Steuerverschwendung: Fall aus Wiesbaden im neuen Schwarzbuch

Weitere Fälle aus Hessen in der Kritik

Steuerverschwendung: Fall aus Wiesbaden im neuen Schwarzbuch

„Milliarden Euro Steuergeld hat die Politik in sinnlose Projekte gesteckt. Wir decken die Skandale auf, weil Sie als Bürger wissen sollen, was damit geschieht!“ – so beschreibt der Bund der Steuerzahler (BdSt) die Aufgabe des Schwarzbuchs, das er jährlich herausgibt. Dieses Mal sind elf Fälle aus Hessen dabei, darunter auch eine Skulptur am Kasteler Rheinufer.

Zunächst lobt der BdSt: „Es ist ein durchaus beeindruckendes Kunstwerk, das dank seiner Länge von 5,50 m und einem Durchmesser von 3,40 m weithin sichtbar ist und sogar über die Kaimauer hinaus auf den Rhein ragt.“ Dann heißt es kritisch: „Zwar informiert eine Hinweistafel neben dem Kunstwerk über dessen Hintergrund, doch wer dafür wie viel gezahlt hat, bleibt unerwähnt.“

Hinter dem Projekt stecke „wie so oft in Hessen“ die Gesellschaft Regionalpark Rhein-Main, die auch von Kommunen und Land getragen werde.

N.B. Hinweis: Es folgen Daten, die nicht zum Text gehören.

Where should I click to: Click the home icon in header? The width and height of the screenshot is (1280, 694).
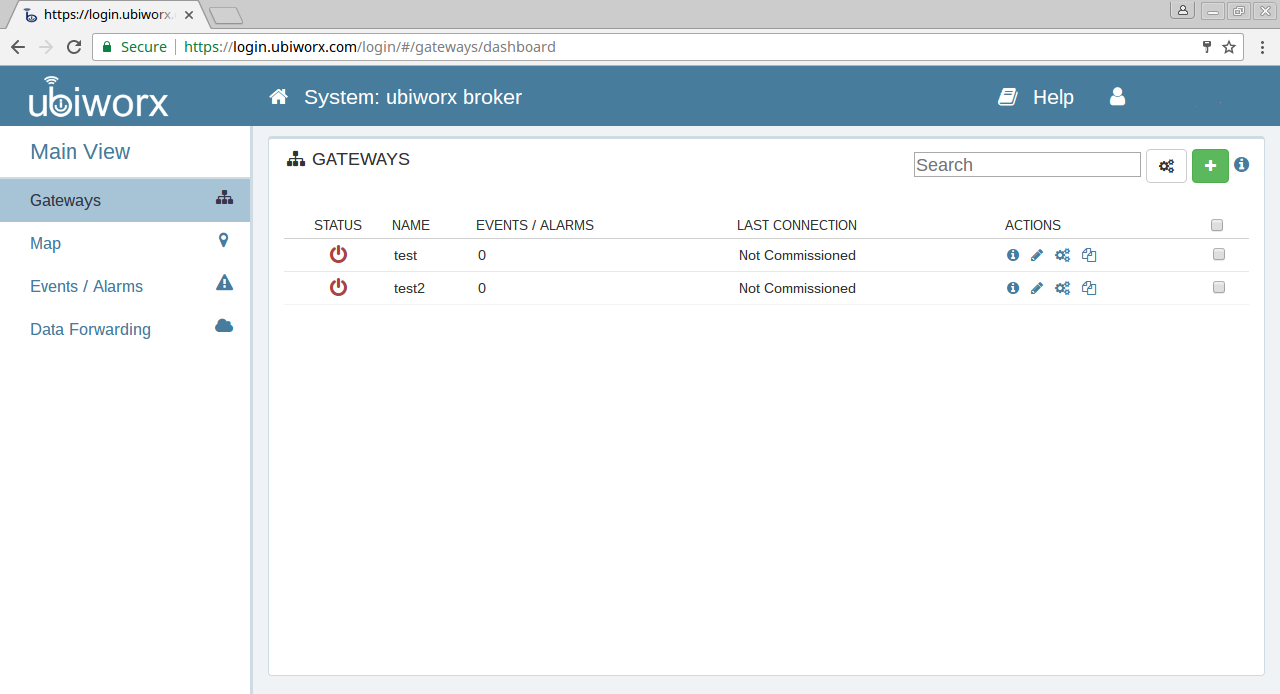coord(279,97)
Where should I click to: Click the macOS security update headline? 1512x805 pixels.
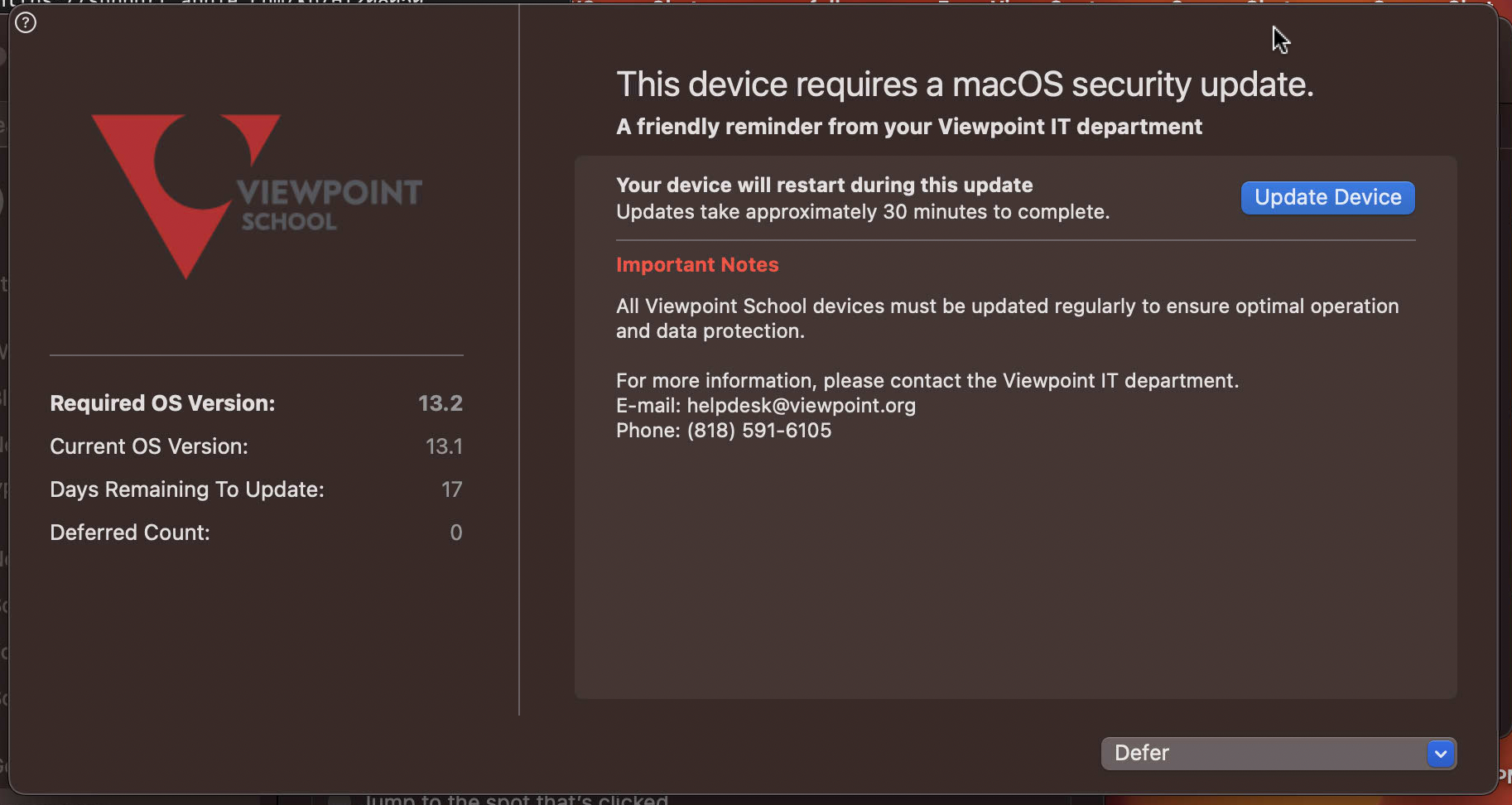[x=965, y=84]
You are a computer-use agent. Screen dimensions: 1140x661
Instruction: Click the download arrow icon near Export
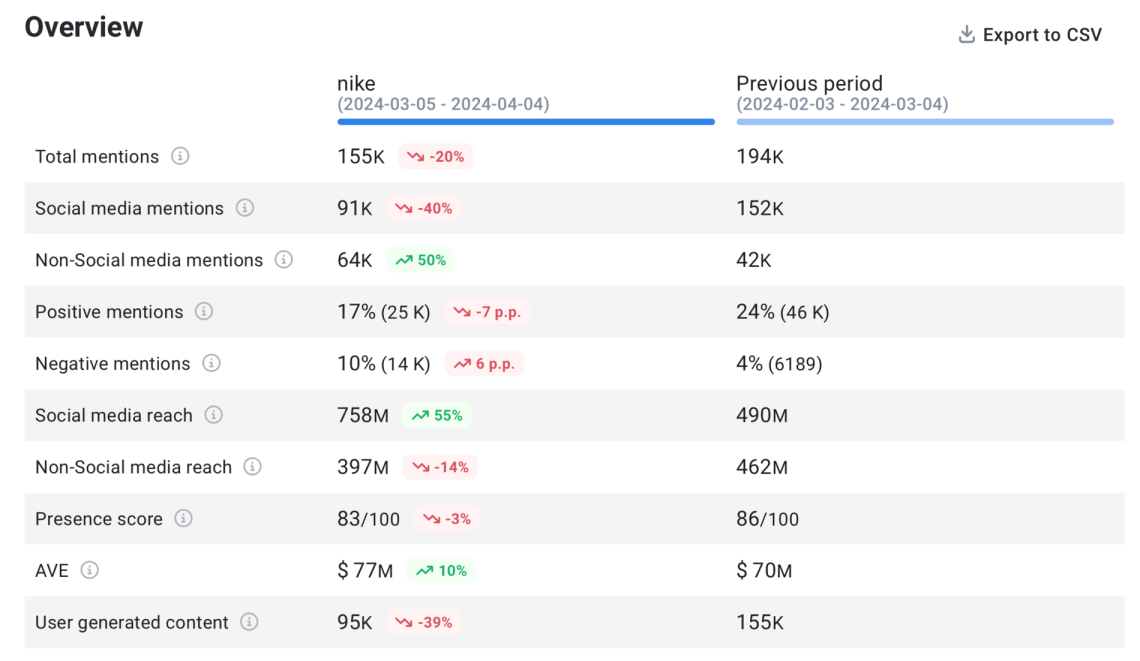tap(966, 34)
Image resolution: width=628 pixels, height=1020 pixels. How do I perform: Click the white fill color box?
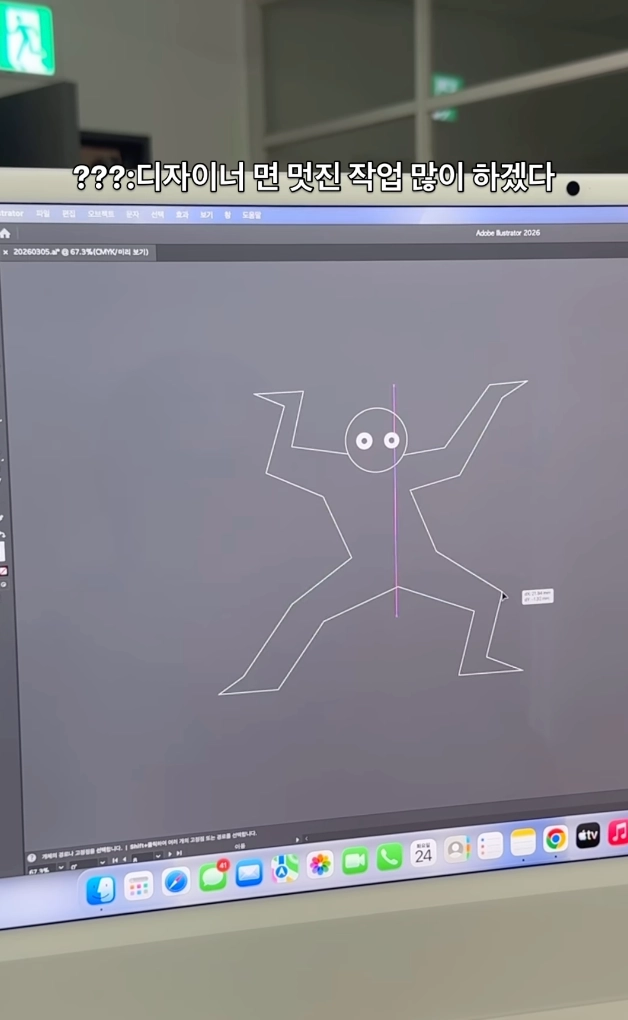pos(2,550)
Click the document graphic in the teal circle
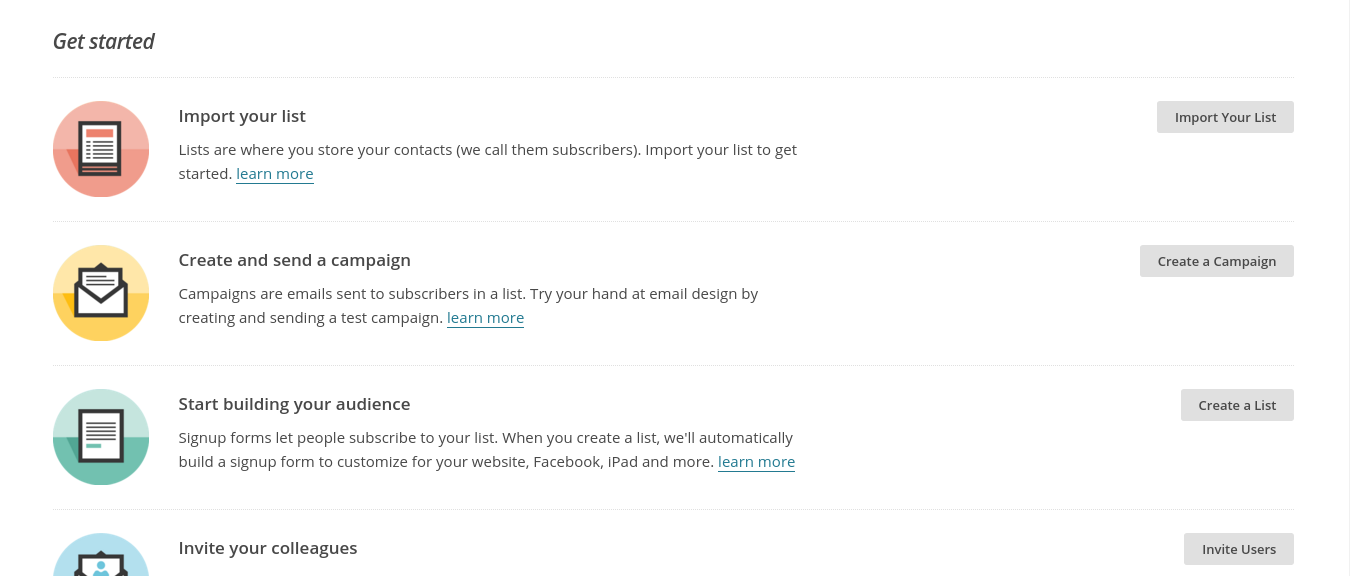This screenshot has width=1350, height=576. pos(101,436)
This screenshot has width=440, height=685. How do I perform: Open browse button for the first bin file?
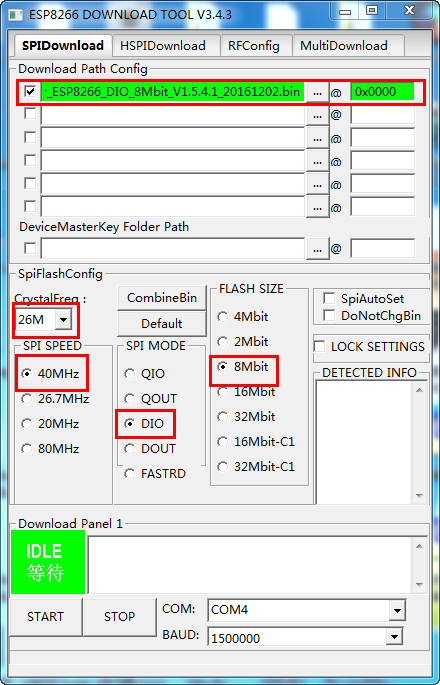[318, 92]
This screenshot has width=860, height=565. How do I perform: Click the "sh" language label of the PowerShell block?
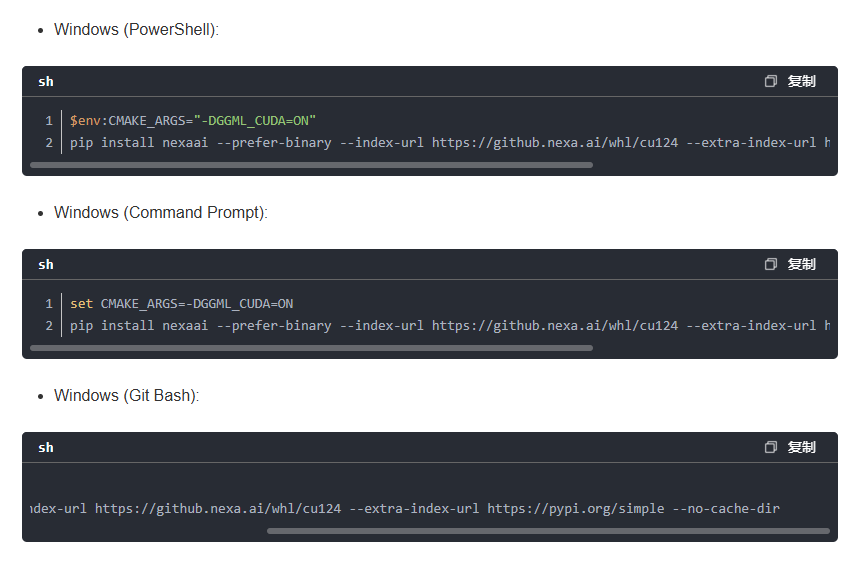click(x=46, y=81)
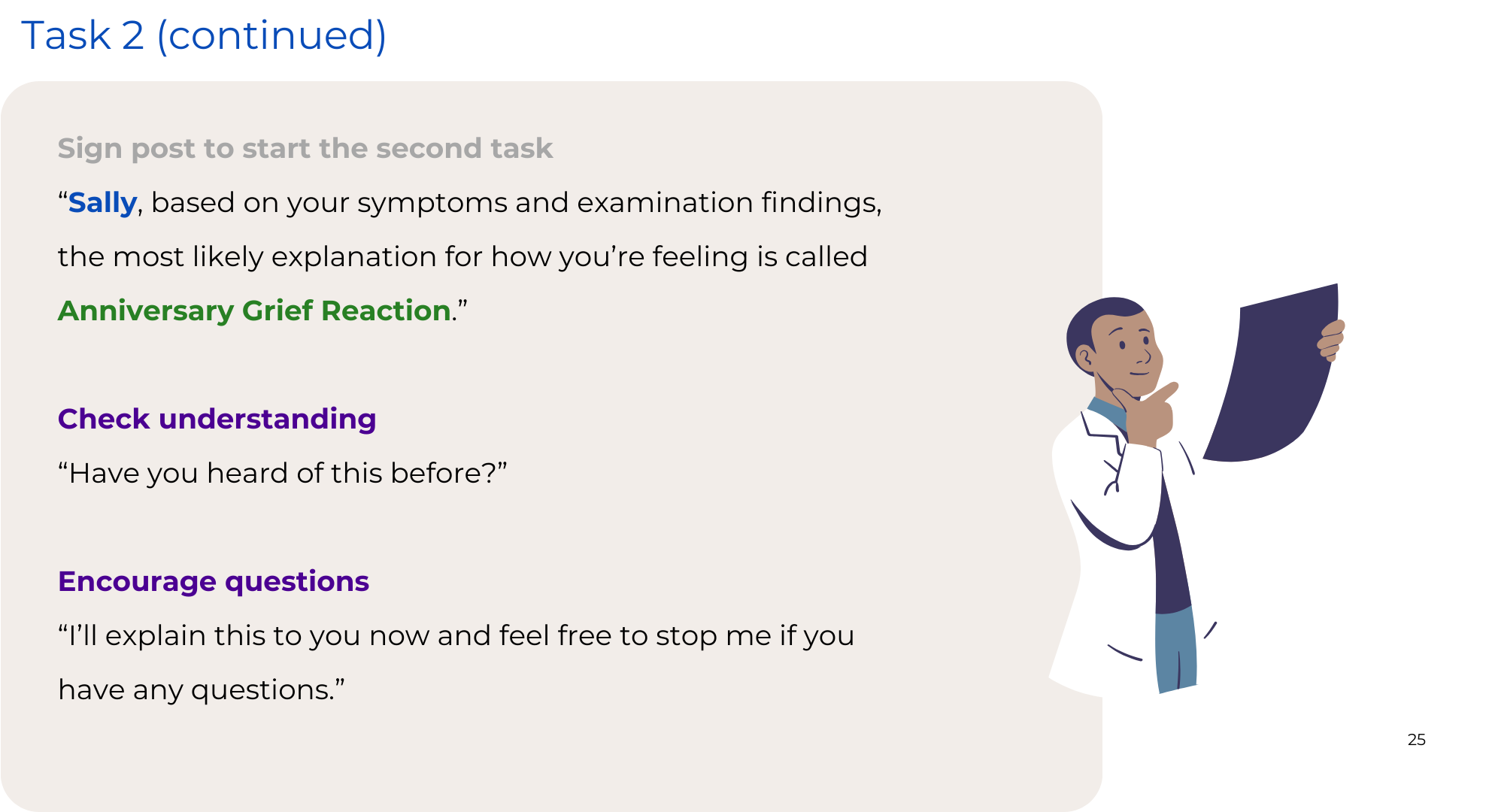Select the gray "Sign post to start" heading
Image resolution: width=1489 pixels, height=812 pixels.
(305, 148)
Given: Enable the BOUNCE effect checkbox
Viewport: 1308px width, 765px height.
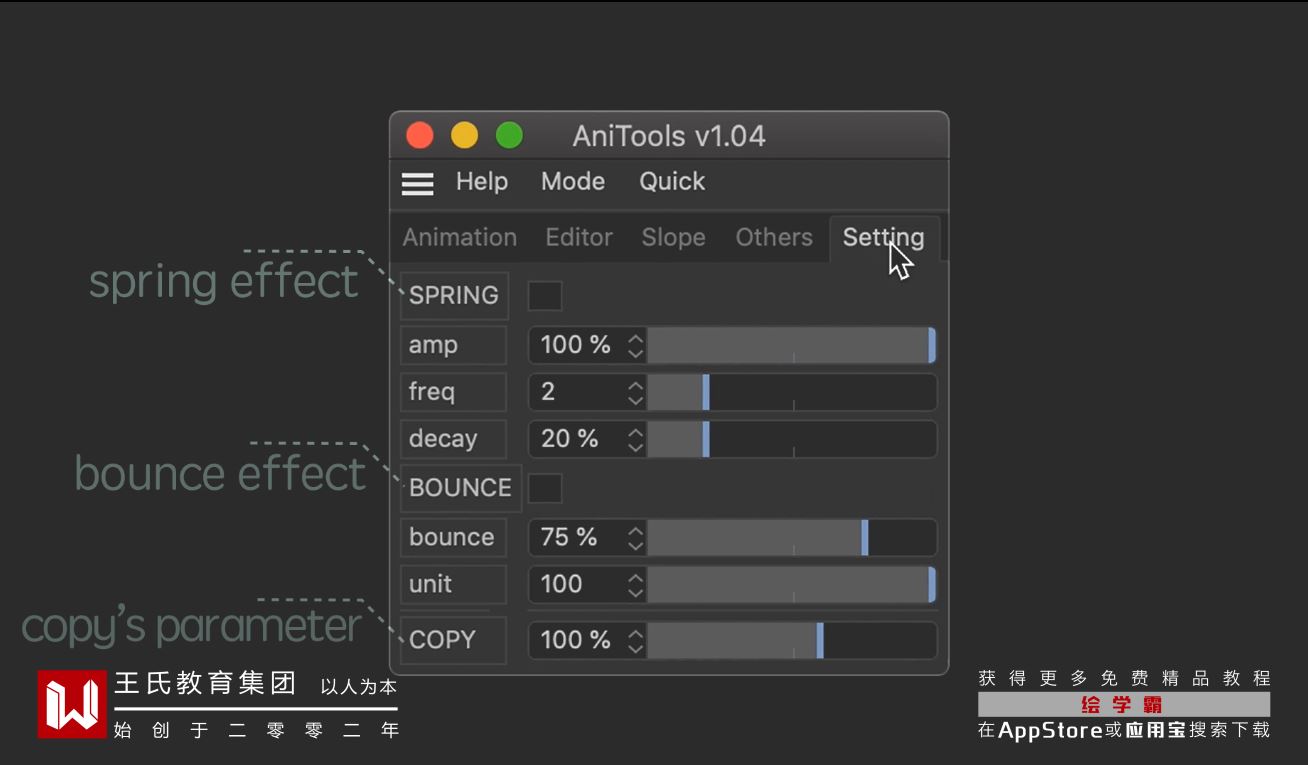Looking at the screenshot, I should (x=545, y=488).
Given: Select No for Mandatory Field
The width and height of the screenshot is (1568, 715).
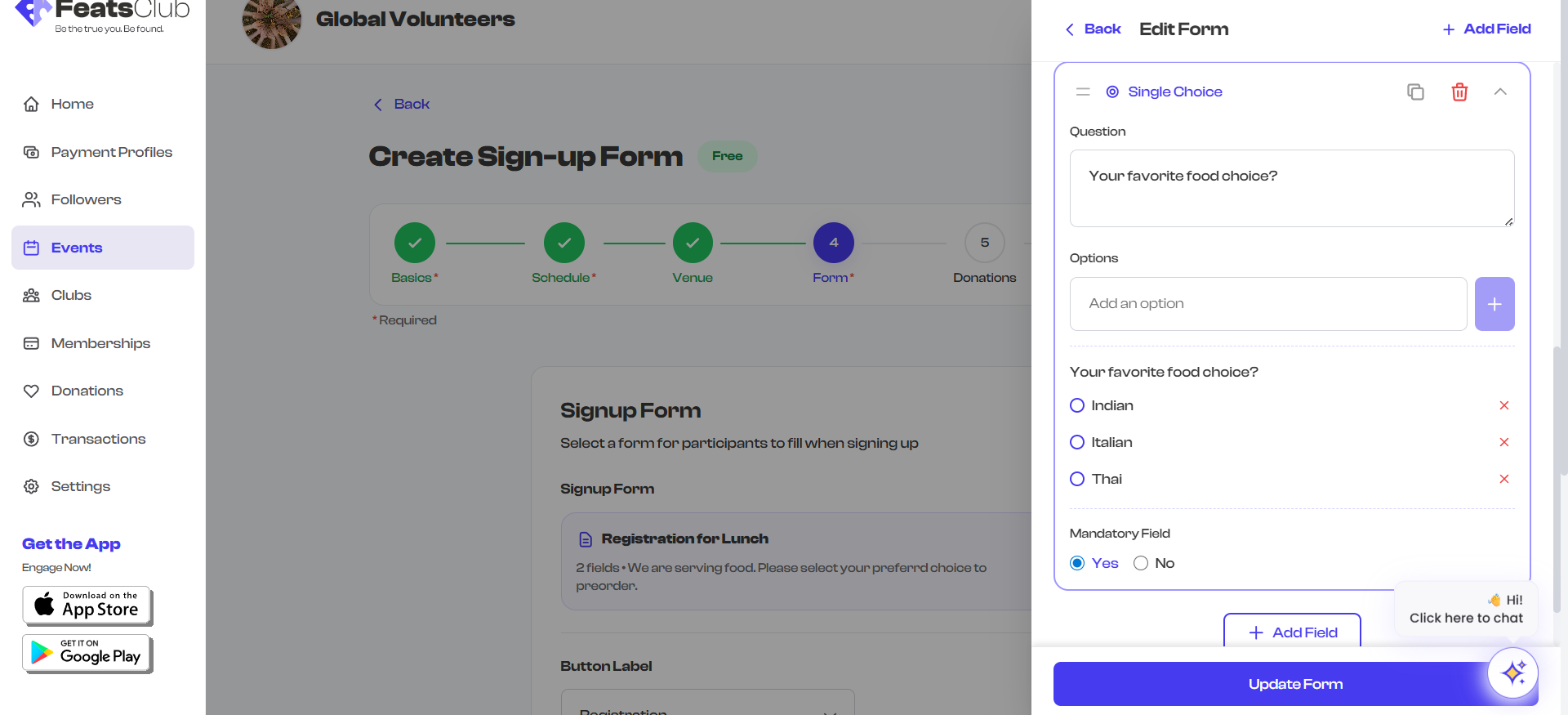Looking at the screenshot, I should pyautogui.click(x=1141, y=563).
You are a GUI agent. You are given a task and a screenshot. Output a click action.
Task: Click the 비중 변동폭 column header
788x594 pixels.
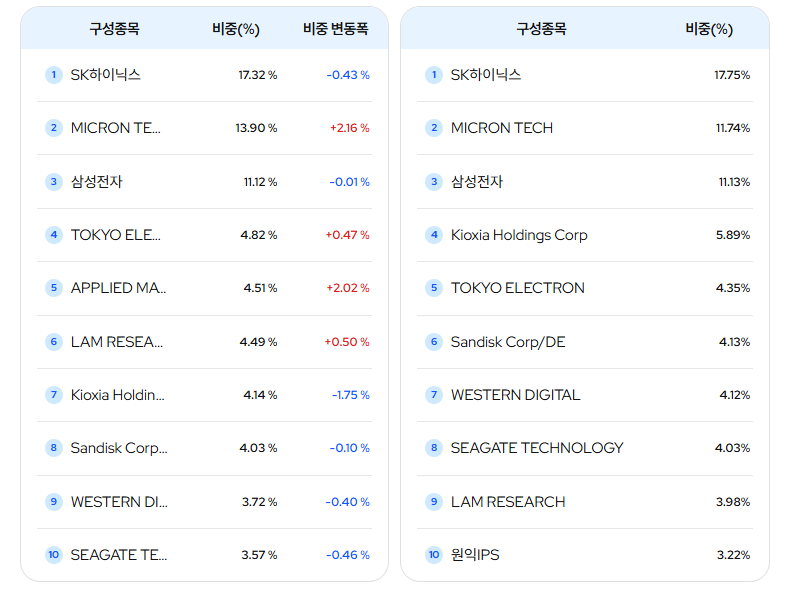(x=335, y=29)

Beim Förderantrag für die Röhre im Jahr 2019 habe man noch mit Kosten von rund 250.000 Euro gerechnet, davon 166.600 Euro Förderung durch den Regionalpark und den Flughafenbetreiber Fraport. „Den Rest sollte die Stadt Wiesbaden übernehmen“, so der BdSt. Doch unter anderem weil sich die Baukosten erhöht hätten, seien die Aufwendungen bis 2022 um 106.500 Euro gestiegen. „Unter dem Strich belaufen sich also die Gesamtkosten auf mehr als 350.000 Euro, wovon die Wiesbadener Steuerzahler fast 190.000 Euro tragen müssen. Das stellt so manches Regionalpark-Projekt der vergangenen Jahre in den Schatten.“

Weitere Fälle im Schwarzbuch sind teure Schul-Tablets im Rheingau-Taunus-Kreis, die erst nach Kritik zum Einsatz gekommen seien, sowie ein Kitabau in Bischofsheim.